Sequential recommendation focuses on predicting users’ preferences by leveraging their historical behaviors [1,2,3,4]. In recent years, sequential recommendations that specifically model sequential behavior have achieved encouraging performance on various online platforms. High-quality explanations for sequential recommendation play a pivotal role in helping users comprehend the reasoning behind item recommendations, consequently enhancing their satisfaction. Therefore, explainable sequential recommendation has recently attracted the attention of researchers.

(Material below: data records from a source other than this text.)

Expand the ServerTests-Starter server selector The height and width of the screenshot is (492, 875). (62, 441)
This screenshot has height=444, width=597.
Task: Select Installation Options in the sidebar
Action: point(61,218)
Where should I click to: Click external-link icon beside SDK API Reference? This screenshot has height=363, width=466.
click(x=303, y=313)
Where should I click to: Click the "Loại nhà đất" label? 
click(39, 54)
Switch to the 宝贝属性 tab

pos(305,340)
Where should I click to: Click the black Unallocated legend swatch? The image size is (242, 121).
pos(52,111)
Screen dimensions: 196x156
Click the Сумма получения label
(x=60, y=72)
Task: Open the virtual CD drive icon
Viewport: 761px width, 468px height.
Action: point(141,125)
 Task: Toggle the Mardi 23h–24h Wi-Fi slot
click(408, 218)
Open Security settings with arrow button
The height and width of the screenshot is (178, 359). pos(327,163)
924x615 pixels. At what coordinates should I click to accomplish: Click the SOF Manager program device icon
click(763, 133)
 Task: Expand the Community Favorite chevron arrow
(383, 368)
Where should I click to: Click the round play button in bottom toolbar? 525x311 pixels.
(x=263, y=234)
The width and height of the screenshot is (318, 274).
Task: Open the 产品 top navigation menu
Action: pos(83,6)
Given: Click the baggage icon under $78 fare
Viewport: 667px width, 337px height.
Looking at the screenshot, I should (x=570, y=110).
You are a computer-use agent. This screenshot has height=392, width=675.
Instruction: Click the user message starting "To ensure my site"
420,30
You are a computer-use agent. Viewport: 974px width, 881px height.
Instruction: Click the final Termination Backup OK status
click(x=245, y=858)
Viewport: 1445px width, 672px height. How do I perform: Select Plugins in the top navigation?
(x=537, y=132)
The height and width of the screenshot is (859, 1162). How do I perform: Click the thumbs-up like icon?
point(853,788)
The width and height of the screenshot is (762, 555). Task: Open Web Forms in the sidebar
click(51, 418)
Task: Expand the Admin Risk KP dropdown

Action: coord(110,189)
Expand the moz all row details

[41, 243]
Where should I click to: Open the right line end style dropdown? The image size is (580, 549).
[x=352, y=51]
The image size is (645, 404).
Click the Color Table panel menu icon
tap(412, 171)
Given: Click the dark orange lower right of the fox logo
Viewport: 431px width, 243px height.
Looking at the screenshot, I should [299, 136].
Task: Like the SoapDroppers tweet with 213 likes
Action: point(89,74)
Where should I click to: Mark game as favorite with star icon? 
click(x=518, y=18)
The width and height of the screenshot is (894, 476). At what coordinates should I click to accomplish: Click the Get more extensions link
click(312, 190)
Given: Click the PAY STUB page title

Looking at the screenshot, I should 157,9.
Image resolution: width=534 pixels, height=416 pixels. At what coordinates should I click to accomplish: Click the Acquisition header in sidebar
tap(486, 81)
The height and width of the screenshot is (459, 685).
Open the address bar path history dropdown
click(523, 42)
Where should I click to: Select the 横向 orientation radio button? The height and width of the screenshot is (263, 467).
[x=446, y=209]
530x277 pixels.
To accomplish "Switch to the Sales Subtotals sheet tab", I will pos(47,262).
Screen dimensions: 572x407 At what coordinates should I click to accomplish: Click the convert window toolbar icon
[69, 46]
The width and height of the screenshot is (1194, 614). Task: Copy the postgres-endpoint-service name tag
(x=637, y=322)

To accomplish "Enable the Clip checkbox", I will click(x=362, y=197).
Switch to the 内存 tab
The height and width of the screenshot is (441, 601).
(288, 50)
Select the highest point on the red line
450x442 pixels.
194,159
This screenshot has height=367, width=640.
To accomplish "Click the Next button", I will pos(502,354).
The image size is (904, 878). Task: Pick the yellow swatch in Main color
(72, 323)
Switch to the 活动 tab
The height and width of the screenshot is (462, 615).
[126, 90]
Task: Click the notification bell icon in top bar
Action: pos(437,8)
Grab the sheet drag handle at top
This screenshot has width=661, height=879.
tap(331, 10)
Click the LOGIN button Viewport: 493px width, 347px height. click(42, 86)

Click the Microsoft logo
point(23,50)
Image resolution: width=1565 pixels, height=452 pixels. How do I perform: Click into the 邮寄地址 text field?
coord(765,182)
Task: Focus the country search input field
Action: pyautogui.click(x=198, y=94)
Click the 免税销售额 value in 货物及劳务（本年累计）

Some previous works have greatly contributed to explainable sequential recommendation. Existing methods can be broadly categorized into two groups: deep learning approaches and knowledge graph-based methods. Deep learning methods use a wide range of deep learning techniques to generate explanations [5,6]. Knowledge graph methods encompass abundant information about users and items, enabling the generation of more intuitive and personalized explanations for the recommended items [7,8]. However, these methods still have limits because an explanation is built with correlation. Extracting correlations from the observed user behavior data without the support of causal inference may lead to incorrect explanations. Furthermore, we contend that a genuine explanation of a recommendation model should possess the capability to address queries such as “Would the system alter its decision if the user purchased a different set of items”? In essence, the explanation should be cognizant of the counterfactual world, encompassing unobserved user histories and their corresponding recommendations.

As an initial attempt at applying causal inference to explainable sequential recommendation [9,10], a perturbation model was utilized to generate counterfactual histories as input sequences and extract causal explanations through a causal rule mining model. However, this method cannot effectively address the two following challenges when generating counterfactual histories: (i) The historical records of a user consist of a sequence arranged in chronological order—for this reason, it is important that a model is capable of considering the temporal dependencies of user–item interactions when generating counterfactual histories; (ii) Proximity requires the magnitude of the perturbation for each historical sequence to be as small as possible. Indeed, counterfactual histories that closely resemble the original input records can be the most valuable and informative for a user [11].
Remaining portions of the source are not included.